ドキュメント

方法論

このデータセットがどのように収集・処理され、安全にクエリできるようにされているか — そしてその限界はどこにあるか。

これは何か

これは公開された透明性レポートデータを独立して非公式に集約したものであり、いかなるプラットフォーム、企業、政府とも提携していません。2つのレポート群を1つのクエリ可能なスキーマにまとめています:

  • EU DSA 透明性レポート
    プロバイダーがEUデジタルサービス法(DSA)に基づいて公開する定期的なコンテンツモデレーション統計です。これは、DSA第15条・第24条・第42条(それぞれ仲介サービス、オンラインプラットフォーム、超大規模プラットフォームに課される報告義務)が義務付ける定期的な透明性レポートであり、個別の理由説明書(Statements of Reasons)を扱う別個のリアルタイムなDSA透明性データベースとは異なります。

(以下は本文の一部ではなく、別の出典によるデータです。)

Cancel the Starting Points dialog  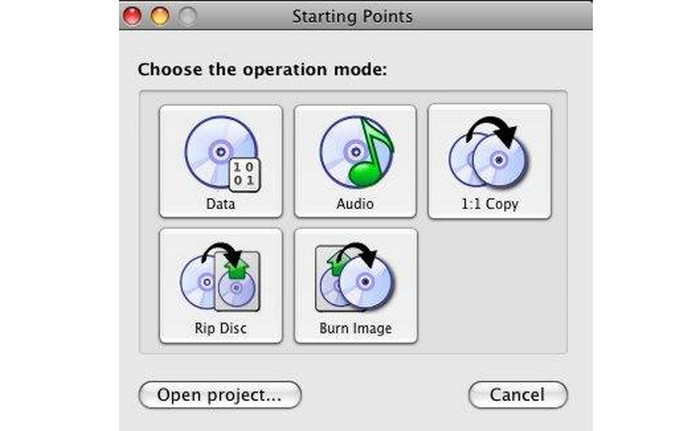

提出者は共通の階層型EUテンプレートを使用し、各プロバイダーは自らの階層が求める報告セクションのみを記入します(本データセットでは、それらのセクションを内部的にt3〜t11として索引付けしています)。対象には、EU域内でのリーチを理由として欧州委員会が正式に指定した超大規模オンラインプラットフォームおよび検索エンジン(VLOP / VLOSE)が含まれ、これらはより頻繁かつ詳細に報告するほか、数十の小規模プラットフォームも対象となります。最新の件数および対象期間については、DSA レポートダッシュボードをご覧ください。
  • Google 政府による削除要請
    国・製品・理由・レポート期間ごとに集計された、コンテンツ削除を求める政府からの要請件数に関する Google の報告です。これは DSA に基づく提出ではなく、Google が長年にわたり自主的に公表してきた透明性レポートです。Google の削除要請 ダッシュボードでご確認いただけます。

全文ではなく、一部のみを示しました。